Designing for RTO and RPO in Upbound

Before choosing a disaster recovery architecture for Upbound, you need to understand what you're recovering from, how quickly you need to recover, and how much data loss is acceptable. This page explains the concepts of RTO and RPO in the context of Upbound control planes and maps them to the architectural patterns available.

RTO and RPO defined

Recovery Time Objective (RTO) is the maximum acceptable time from a failure event to the moment your control plane is operational again. An RTO of 30 minutes means your organization can tolerate up to 30 minutes of downtime before it becomes a business problem.

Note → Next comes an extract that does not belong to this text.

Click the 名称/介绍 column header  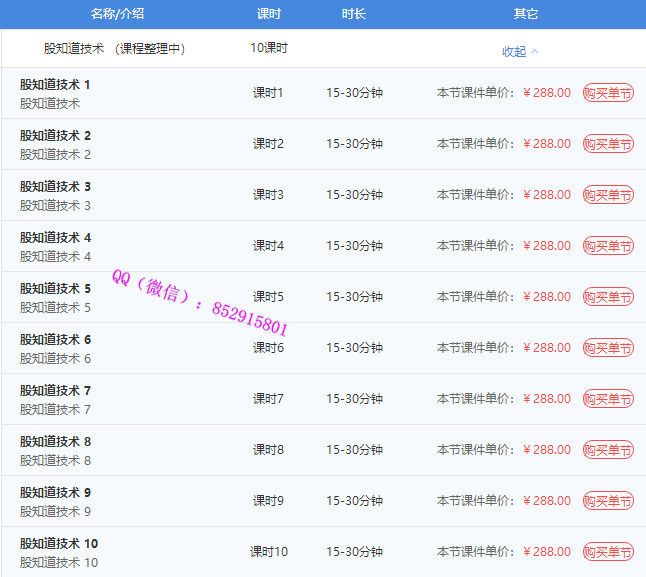pyautogui.click(x=116, y=14)
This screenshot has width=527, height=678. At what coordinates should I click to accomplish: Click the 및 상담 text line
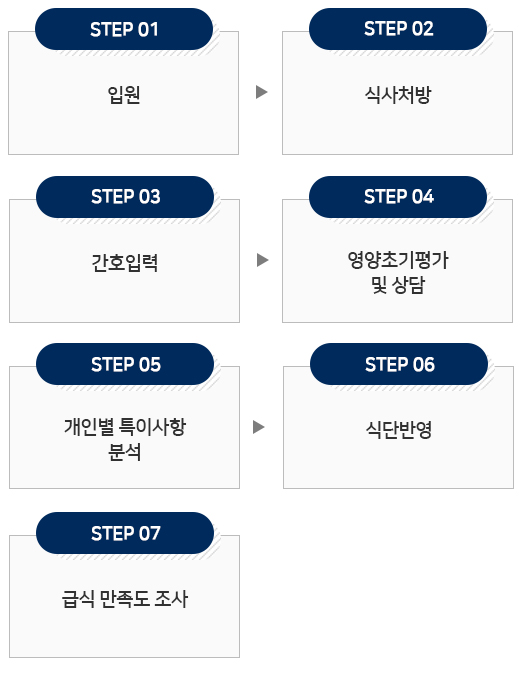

Recovery Point Objective (RPO) is the maximum acceptable amount of data loss, measured in time. An RPO of 4 hours means you accept that up to 4 hours of changes to your control plane state could be lost in a recovery scenario.

In the context of Upbound:

RTO governs how quickly a control plane returns to a state where it can reconcile resources — both reading current cloud state and making changes.
RPO governs how much Crossplane resource state (XRs, claims, managed resources, ProviderConfigs, compositions, packages) could be lost or rolled back to an older version.

What gets lost in a disaster?

When a control plane fails and you need to recover, the state at risk is:

Crossplane resource state in etcd — the desired-state objects that Crossplane is reconciling. If the backup is from 6 hours ago, any resources created or modified in the last 6 hours may not be in the restore.
Provider configuration — ProviderConfigs, credentials, package revisions installed after the last backup.
Composition and function revisions — if you update a composition between backups, the older version is what restores.

What is generally not lost regardless of your Upbound DR posture:

Actual cloud resources (S3 buckets, VMs, databases) — these exist independently of the control plane. After restore, Crossplane will reconcile the restored desired state against the actual cloud state. Resources that exist in the cloud but not in the backup can be imported or cleaned up and replaced.
Git-managed configuration — if you use GitOps to drive your control plane, re-applying your Git repository to a restored control plane brings it back to the desired state quickly, reducing the effective impact of RPO.

Recovery architectures and their RTO/RPO

Upbound supports three primary DR and HA patterns. Each has a different RTO and RPO profile.

Backup and restore (Shared Backups and Space Backups)

In this pattern, you configure scheduled backups of control plane state using SharedBackupSchedule (control plane level) or SpaceBackupSchedule (full Space). When a failure occurs, you restore from the most recent backup to either the existing Space or a new one.

Metric	Typical range	Notes
RPO	Equal to backup interval	Hourly backups → up to 1 hour of data loss. Daily backups → up to 24 hours.
RTO	30–90 minutes	Includes time to provision a new cluster (if needed), install Spaces, run the restore command, and validate control planes reach Ready.

Best for: Workloads where occasional longer downtime is acceptable and the cost of a warm standby is not justified.

Available in: All deployment modes. Space Backups require Self-Hosted or Managed Spaces. Shared Backups are available in all modes (Enterprise plan required).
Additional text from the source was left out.